### [Required actions]
**1)** Name every person mentioned by name in the text on departed CEOs below.
**2)** Transcribe the stretch from "3. Kevin Mayer, CEO" through "operations by mid-September." in the text on departed CEOs below, word for word.

### [Text]
Milton’s accusations don’t stop at Nikola, however. He has two sexual assault allegations against him, both from women who were underage at the time. As for his self-described serial entrepreneurship, Milton leaves behind a history of failed startups and betrayed investors. 

2. Tidjane Thiam, CEO of Credit Suisse

After five years as the head of Credit Suisse, Tidjane Thiam made the bank profitable again after years of decline, only to be ousted last February. Thiam’s sudden departure came after it was revealed that one of his employees had hired investigators to spy on other senior workers. 

In what the Swiss media called “Spygate,” Credit Suisse’s chief operating officer, Pierre-Olivier Bouée, admitted to spying on executives including Iqbal Khan, who himself had had an awkward relationship with Thiam. After Bouée resigned, Thiam was cleared of any wrongdoing, claiming no knowledge of the incident. However, Bouée was Thiam’s second-in-command, and had joined Credit Suisse along with him from rival bank Prudential. As a result, Thiam was forced to resign. 

According to the New York Times, the scandal wasn’t the only thing that led to Thiam’s ouster. The fact that he was from the Ivory Coast painted him as an outsider from the start, and he faced discrimination at work regularly.

“Every second, I’ve done the best I could,” he said to reporters during his last news conference as head of the bank. “I am who I am. I cannot change who I am.” Thiam then added: “It’s the essence of injustice to hold against somebody what they are.”

3. Kevin Mayer, CEO of TikTok

Amid tension with the White House regarding TikTok’s ties to China, Kevin Mayer stepped down as chief executive in August, after only four months on the job. TikTok’s Chinese parent company, Bytedance, had drawn scrutiny from the Trump Administration, leading to a threat from President Trump himself that the app would be shut down unless TikTok sold its US operations by mid-September. 

While TikTok never did get banned, Mayer’s departure underscored the difficulties of being a CEO caught between a geopolitical conflict between two world powers, as well as the whims of President Trump.

### [Stored records]
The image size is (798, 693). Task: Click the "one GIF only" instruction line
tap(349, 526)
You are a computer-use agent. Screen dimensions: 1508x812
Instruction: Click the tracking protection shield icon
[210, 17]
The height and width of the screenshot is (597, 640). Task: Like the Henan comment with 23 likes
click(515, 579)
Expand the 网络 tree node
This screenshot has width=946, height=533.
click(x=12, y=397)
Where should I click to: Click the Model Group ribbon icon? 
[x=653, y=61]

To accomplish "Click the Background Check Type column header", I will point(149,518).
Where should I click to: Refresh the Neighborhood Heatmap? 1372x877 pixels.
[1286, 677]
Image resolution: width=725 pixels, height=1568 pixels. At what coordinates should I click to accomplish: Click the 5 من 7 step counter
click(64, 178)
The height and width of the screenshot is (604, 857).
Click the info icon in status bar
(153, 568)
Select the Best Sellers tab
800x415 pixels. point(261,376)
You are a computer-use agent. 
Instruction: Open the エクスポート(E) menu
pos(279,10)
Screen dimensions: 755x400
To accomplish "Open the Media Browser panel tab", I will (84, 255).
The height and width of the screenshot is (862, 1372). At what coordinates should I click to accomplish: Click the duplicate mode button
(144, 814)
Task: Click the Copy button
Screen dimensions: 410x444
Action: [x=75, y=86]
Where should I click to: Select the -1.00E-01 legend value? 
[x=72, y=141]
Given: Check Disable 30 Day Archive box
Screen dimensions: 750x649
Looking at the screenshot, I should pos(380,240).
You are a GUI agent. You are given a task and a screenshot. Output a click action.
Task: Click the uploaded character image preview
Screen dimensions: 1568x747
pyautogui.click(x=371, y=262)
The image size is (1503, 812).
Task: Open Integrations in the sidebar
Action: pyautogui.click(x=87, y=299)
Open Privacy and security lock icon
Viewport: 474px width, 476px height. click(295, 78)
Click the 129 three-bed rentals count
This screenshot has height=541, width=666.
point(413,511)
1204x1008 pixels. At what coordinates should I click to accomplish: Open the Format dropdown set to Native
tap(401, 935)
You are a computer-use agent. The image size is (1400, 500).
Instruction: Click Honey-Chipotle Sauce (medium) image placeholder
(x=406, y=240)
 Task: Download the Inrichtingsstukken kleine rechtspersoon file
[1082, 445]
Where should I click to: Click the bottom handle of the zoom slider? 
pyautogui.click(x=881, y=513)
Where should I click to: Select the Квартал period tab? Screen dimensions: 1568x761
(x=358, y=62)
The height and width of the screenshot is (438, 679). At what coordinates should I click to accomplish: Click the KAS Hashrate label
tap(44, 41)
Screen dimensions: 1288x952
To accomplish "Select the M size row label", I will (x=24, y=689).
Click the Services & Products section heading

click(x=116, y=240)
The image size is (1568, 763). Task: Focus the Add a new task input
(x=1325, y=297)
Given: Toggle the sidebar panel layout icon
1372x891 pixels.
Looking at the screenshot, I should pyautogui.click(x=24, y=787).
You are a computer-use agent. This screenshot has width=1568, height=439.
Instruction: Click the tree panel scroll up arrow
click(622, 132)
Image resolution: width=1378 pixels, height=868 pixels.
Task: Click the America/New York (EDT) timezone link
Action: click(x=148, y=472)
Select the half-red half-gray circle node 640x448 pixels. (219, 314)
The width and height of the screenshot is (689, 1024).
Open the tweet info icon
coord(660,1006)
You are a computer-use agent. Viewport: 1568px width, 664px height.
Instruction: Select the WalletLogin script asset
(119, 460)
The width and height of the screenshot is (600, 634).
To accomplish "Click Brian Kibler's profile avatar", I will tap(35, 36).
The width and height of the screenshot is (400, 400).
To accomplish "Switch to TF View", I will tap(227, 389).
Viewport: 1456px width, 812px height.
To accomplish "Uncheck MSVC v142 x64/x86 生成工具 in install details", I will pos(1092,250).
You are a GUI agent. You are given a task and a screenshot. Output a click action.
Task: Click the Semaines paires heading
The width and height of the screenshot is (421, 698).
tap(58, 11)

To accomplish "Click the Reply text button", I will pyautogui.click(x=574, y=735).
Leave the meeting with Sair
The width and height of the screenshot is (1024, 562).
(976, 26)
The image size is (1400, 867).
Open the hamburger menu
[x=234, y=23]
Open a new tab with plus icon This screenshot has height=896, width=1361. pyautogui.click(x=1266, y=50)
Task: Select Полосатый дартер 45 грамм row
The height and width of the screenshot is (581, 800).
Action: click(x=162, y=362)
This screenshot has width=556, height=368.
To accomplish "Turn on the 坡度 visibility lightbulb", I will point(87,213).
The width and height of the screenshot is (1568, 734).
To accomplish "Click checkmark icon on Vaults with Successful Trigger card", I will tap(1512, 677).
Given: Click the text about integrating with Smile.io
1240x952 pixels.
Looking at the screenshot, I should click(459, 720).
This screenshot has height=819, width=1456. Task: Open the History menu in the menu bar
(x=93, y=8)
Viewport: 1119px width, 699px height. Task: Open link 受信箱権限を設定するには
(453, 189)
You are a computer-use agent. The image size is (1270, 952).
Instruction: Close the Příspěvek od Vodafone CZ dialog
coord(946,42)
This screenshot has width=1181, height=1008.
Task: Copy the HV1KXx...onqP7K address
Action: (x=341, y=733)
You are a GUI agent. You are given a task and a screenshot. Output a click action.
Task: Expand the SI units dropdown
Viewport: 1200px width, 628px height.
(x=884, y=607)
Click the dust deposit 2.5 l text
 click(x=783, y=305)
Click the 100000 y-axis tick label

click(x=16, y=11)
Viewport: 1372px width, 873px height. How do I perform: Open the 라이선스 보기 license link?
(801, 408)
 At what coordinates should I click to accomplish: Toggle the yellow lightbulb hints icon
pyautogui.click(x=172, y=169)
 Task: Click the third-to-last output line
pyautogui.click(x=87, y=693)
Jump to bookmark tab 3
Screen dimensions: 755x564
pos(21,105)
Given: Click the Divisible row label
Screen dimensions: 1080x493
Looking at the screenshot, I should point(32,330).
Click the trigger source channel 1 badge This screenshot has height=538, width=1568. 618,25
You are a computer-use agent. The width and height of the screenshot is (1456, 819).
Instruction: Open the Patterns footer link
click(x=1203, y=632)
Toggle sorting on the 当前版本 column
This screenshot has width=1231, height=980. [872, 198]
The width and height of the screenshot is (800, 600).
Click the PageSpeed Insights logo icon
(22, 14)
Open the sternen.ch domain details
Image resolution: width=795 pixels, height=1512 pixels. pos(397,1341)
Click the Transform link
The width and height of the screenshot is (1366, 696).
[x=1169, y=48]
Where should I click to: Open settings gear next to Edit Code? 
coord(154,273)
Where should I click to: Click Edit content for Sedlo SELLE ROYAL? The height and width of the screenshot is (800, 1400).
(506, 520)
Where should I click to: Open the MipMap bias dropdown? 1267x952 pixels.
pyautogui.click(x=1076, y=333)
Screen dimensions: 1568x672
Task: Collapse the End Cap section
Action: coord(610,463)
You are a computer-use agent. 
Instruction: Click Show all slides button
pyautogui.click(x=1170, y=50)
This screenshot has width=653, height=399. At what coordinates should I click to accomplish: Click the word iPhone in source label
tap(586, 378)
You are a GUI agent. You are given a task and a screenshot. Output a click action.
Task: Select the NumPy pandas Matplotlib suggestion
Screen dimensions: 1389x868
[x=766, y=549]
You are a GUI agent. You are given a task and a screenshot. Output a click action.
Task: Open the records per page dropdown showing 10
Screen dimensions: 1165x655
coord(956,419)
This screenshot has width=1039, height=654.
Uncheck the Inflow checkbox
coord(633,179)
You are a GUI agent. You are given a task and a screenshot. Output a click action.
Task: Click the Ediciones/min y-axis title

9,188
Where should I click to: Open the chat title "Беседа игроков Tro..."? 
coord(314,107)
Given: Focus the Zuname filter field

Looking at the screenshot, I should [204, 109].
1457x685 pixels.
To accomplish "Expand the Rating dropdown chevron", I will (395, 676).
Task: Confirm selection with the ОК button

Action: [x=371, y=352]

### [Task solutions]
**1)** Milton, Tidjane Thiam, Pierre-Olivier Bouée, Iqbal Khan, Kevin Mayer, President Trump

**2)**
3. Kevin Mayer, CEO of TikTok

Amid tension with the White House regarding TikTok’s ties to China, Kevin Mayer stepped down as chief executive in August, after only four months on the job. TikTok’s Chinese parent company, Bytedance, had drawn scrutiny from the Trump Administration, leading to a threat from President Trump himself that the app would be shut down unless TikTok sold its US operations by mid-September.